§ **SELECTION**
------------
Aside from the slight embarrassment at having misrepresented ourselves to such a famous man obviously generous enough to take the time and go to the trouble of sending two kids such a invaluable gift, my brother and I were ecstatic. We went to see the movie a few last times before it closed, feeling somewhat obliged to contribute to its box-office success. Then we used the tape I had made to match the scenes in the movie with the shooting script. We quickly discovered that there were many scenes in the script that had apparently been cut from the finished film. For example, there was an early scene in the shooting script that takes place in a lawyer's office where the will of Victor Frankenstein is read, and where pandemonium breaks out when everyone assembled there learns that the old man left everything to his grandson, Frederick. This scene is not in the film. In fact, the only thing close to it shows someone having to yank the will out of a dead man's shrivelled hands.

Along with these inconsistencies between the script and the film, we learned something about how scripts are written, with terms like "SCENE 25. EXT. DAY". Using the script as a model, my brother and I typed a second script that contained only those scenes in the film so I could follow the recording with the revised script in front of me.

But we also learned that a script can only give one the vaguest idea of what a film will look like when it is finished, and why it is also called a screenplay, since it consists almost entirely of dialogue and non-specific technical directions. It could have been adapted easily to the stage, if my brother and I had actually been associated with a drama club. But our association with Young Frankenstein went no further.

Later that year, my family picked up sticks and we all moved to Colorado. Since I had "failed to advance" at Columbia High, I talked my mother into letting me drop out rather than have to repeat the tenth grade. Making the Dean's List twice in my first year of college a year later gave me the sneaking suspicion that high school was a complete waste of time. My brother, three years older than I, had taken possession of our Young Frankenstein material and had gone his own way. When I asked him some time later what became of it, he broke the news that he had lost it when he was in a tight spot. Since it was a time of tight spots for a few other members of my family, I was not entirely surprised, however much I was sorry that the proof of our brief association with Mel Brooks was lost.


(1) Columbia High was a zoo and I do not believe there was any such thing as a drama club.
------------
§ **DATASET EXTRACT**
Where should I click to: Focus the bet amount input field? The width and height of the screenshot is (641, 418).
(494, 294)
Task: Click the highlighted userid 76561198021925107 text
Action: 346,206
------------
§ **THE TASKS**
a) Answer these questions about the Young Frankenstein passage:
(i) In the scene cut from the film, to whom did Victor Frankenstein leave everything?
(ii) To which state did the family move?
(iii) How many years older than the narrator is the brother?
b) Please write out the part of the Young Frankenstein passage that opens with the words containing "Along with these" and closes with "front of me.".

§ **EXERCISE RESULTS**
a)
(i) His grandson, Frederick.
(ii) Colorado.
(iii) Three years.

b)
Along with these inconsistencies between the script and the film, we learned something about how scripts are written, with terms like "SCENE 25. EXT. DAY". Using the script as a model, my brother and I typed a second script that contained only those scenes in the film so I could follow the recording with the revised script in front of me.